■ Problem statement
The required output is the exact run of lines from the one that contains "Service (324, 2320)" to the end of the data, with every picture left out.

########

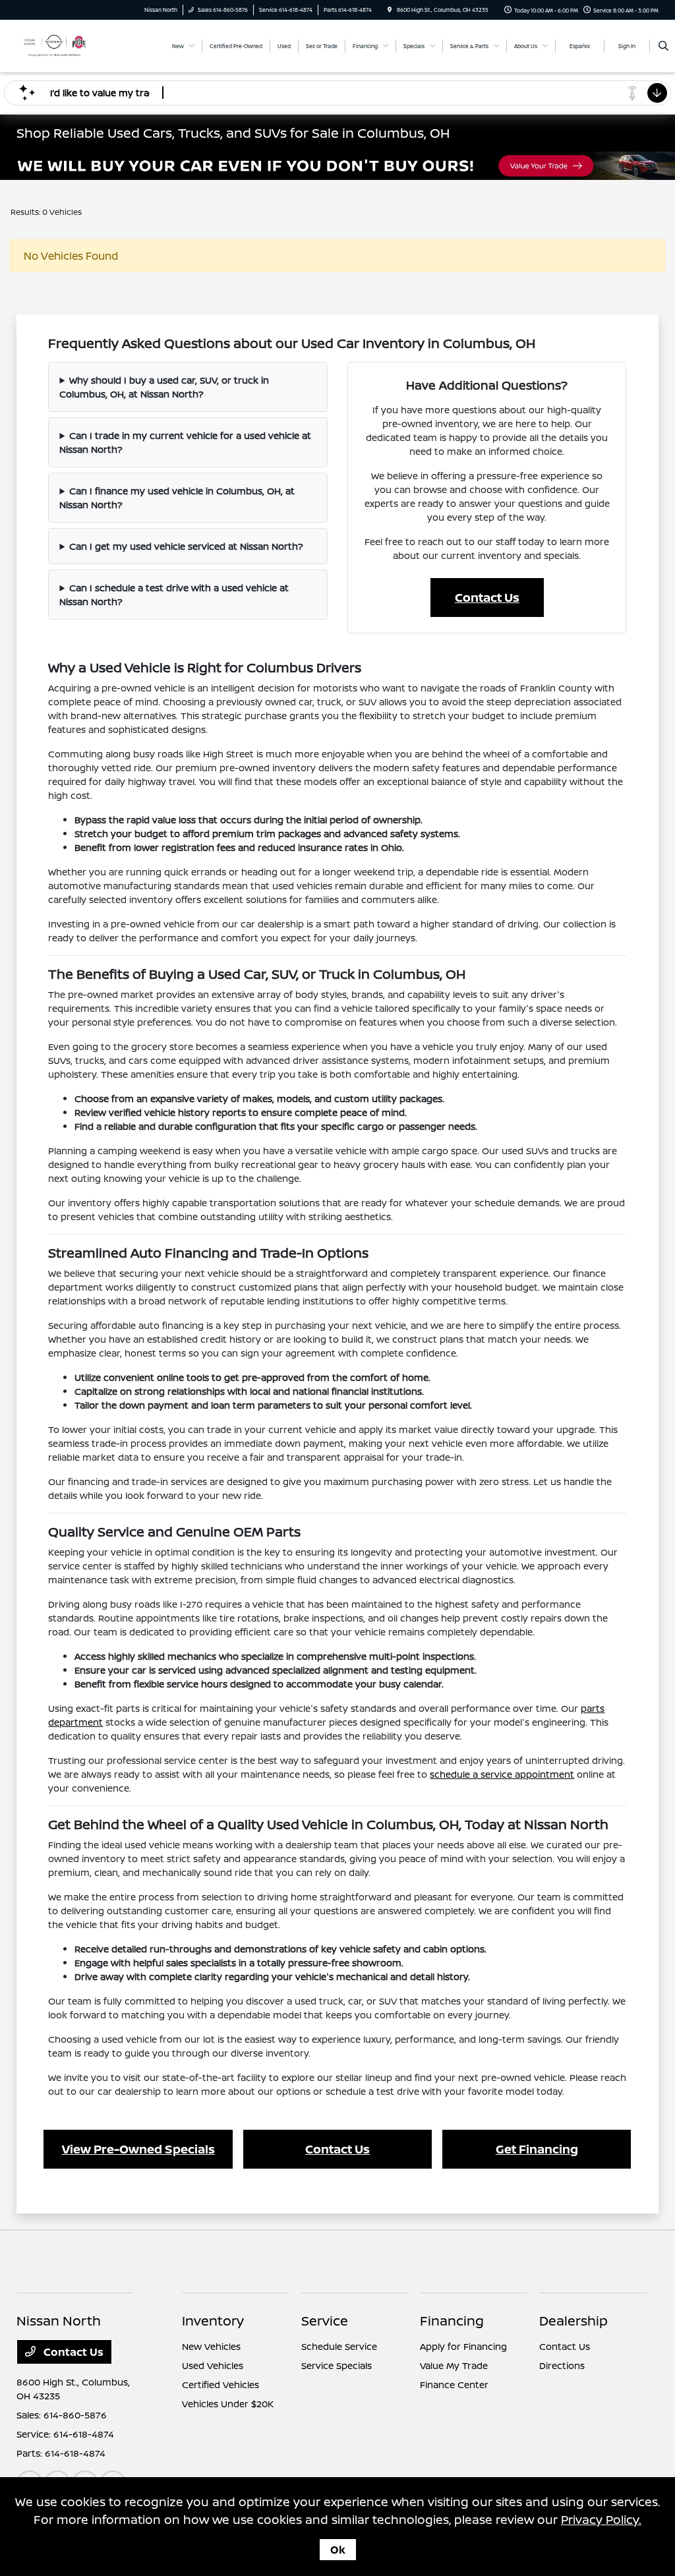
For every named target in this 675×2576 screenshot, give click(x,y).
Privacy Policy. (601, 2519)
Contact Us (487, 597)
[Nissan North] (54, 45)
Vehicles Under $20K (228, 2403)
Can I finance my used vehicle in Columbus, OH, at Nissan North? (177, 497)
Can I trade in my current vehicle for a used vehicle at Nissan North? (185, 442)
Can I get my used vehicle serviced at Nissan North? (186, 546)
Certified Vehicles (220, 2384)
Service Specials (336, 2365)
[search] (663, 46)
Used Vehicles (212, 2365)
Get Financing (537, 2149)
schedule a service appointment (502, 1774)
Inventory (213, 2320)
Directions (562, 2365)
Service (324, 2320)
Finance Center (454, 2384)
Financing (452, 2320)
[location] (390, 9)
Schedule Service (339, 2346)
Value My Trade (454, 2365)
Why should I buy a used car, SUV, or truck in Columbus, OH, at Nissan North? (164, 387)
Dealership (573, 2320)
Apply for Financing (463, 2346)
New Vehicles (211, 2346)
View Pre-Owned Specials (138, 2149)
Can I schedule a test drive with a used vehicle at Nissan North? (174, 594)
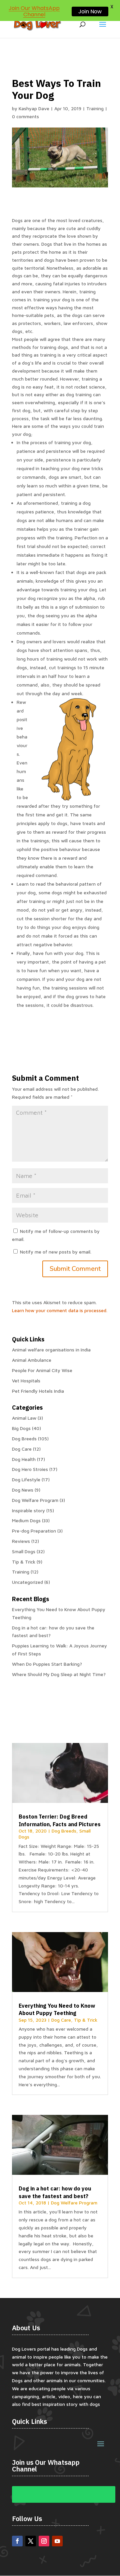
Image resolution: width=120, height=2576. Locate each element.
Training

########

■ Result of the exercise
Service (324, 2320)
Finance Center (454, 2384)
Financing (452, 2320)
[location] (390, 9)
Schedule Service (339, 2346)
Value My Trade (454, 2365)
Why should I buy a used car, SUV, or truck in Columbus, OH, at Nissan North? (164, 387)
Dealership (573, 2320)
Apply for Financing (463, 2346)
New Vehicles (211, 2346)
View Pre-Owned Specials (138, 2149)
Can I schedule a test drive with a used vehicle at Nissan North? (174, 594)
Image resolution: width=120, height=2576. Locate each element.
Training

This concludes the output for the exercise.